To confirm whether GTF3A promotes CRC progression by regulating the expression of cystatin A (Csta) gene and investigate whether GTF3A can serve as a prognostic biomarker and therapeutic target for patients with CRC.

METHODS

Human tissue microarrays containing 90 pairs of CRC tissues and adjacent non-tumor tissues, and human tissue microarrays containing 20 pairs of CRC tissues, adjacent non-tumor tissues, and metastatic tissues were examined for GTF3A expression using immunohistochemistry. The survival rates of patients were analyzed. Short hairpin GTF3As and CSTAs were designed and packaged into the virus to block the expression of Gtf3a and Csta genes, respectively. In vivo tumor growth assays were performed to confirm whether GTF3A promotes CRC cell proliferation in vivo. Electrophoretic mobility shift assay and fluorescence in situ hybridization assay were used to detect the interaction of GTF3A with Csta, whereas luciferase activity assay was used to evaluate the expression of the Gtf3a and Csta genes. RNA-Sequencing (RNA-Seq) and data analyses were used to screen for target genes of GTF3A.

RESULTS

The expression of GTF3A was higher in CRC tissues and lymph node metastatic tissues than in the adjacent normal tissues. GTF3A was associated with CRC prognosis, and knockdown of the Gtf3a gene impaired CRC cell proliferation, invasion, and motility in vitro and in vivo. Moreover, RNA-Seq analysis revealed that GTF3A might upregulate the expression of Csta, whereas the luciferase activity assay showed that GTF3A bound to the promoter of Csta gene and increased Csta transcription. Furthermore, CSTA regulated the expression of epithelial-mesenchymal transition (EMT) markers.

CONCLUSION

GTF3A increases CSTA expression by binding to the Csta promoter, and increased CSTA level promotes CRC progression by regulating the EMT. Inhibition of GTF3A prevents CRC progression. Therefore, GTF3A is a potential novel therapeutic target and biomarker for CRC.

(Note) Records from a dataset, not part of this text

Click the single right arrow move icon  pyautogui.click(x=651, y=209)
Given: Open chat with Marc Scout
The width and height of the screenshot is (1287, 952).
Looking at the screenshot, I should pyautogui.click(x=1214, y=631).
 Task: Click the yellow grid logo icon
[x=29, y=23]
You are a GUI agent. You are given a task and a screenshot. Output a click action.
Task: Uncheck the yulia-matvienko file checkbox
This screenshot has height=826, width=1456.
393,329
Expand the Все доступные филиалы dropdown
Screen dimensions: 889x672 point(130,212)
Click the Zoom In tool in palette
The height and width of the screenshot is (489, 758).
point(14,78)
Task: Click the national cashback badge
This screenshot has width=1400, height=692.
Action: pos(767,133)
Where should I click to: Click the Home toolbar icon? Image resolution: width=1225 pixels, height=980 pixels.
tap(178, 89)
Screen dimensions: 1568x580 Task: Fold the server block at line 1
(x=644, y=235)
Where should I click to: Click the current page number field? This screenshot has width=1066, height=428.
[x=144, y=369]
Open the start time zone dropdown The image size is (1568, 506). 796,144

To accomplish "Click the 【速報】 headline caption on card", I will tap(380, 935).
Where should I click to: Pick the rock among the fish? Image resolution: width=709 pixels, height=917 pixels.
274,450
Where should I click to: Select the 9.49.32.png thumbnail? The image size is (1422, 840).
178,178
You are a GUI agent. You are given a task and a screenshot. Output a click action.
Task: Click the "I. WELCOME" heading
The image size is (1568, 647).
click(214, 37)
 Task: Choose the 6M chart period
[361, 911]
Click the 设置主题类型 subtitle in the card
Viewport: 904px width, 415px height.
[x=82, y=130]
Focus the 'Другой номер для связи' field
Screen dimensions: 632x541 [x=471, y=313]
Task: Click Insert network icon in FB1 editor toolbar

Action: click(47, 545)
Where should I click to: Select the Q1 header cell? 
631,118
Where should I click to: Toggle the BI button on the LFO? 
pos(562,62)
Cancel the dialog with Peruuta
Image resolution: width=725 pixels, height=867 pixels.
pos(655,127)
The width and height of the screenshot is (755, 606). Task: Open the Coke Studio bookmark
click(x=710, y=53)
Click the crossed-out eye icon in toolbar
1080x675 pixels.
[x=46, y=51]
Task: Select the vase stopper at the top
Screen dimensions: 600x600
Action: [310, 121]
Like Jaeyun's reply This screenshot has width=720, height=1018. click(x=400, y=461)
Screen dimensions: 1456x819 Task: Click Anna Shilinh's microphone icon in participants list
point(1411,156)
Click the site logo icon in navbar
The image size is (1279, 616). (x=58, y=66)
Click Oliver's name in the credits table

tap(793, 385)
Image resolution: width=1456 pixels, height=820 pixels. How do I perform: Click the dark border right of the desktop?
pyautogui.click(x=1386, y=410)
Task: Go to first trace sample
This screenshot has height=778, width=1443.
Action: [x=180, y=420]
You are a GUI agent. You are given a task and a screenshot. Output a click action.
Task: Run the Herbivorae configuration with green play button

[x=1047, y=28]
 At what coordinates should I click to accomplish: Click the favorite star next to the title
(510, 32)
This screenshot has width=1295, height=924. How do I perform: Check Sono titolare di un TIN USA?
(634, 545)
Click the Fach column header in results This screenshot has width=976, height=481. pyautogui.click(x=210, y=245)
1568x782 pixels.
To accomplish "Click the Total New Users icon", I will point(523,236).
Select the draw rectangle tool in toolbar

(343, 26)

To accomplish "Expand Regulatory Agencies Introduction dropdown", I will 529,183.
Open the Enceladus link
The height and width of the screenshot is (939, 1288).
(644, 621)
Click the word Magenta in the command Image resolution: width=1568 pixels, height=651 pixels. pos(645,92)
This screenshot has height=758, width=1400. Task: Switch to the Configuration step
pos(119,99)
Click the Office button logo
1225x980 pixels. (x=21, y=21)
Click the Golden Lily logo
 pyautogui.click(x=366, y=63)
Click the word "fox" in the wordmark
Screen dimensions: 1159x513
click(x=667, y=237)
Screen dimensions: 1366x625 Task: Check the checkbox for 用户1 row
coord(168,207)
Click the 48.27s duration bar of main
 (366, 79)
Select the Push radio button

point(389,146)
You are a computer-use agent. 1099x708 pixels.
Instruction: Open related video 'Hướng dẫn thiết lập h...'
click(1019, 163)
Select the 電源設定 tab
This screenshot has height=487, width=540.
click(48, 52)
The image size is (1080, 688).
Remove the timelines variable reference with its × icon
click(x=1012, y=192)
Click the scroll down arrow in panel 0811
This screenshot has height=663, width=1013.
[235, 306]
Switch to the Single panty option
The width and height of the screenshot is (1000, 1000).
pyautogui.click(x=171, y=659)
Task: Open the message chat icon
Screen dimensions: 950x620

Keywords: Transcription factor IIIA; Cystatin A; Colorectal cancer; Epithelial-mesenchymal transition

Core Tip: Transcriptional factor III A (GTF3A) is highly expressed in colorectal cancer (CRC) tissues, and GTF3A expression is associated with CRC prognosis. GTF3A binds to the promoter of cystatin (Csta) gene to facilitate Csta transcription, which regulates the expression of epithelial-mesenchymal transition markers and promotes CRC progression. Blocking GTF3A significantly inhibits CRC cell growth. Therefore, GTF3A is a potential novel therapeutic target and prognostic biomarker for CRC.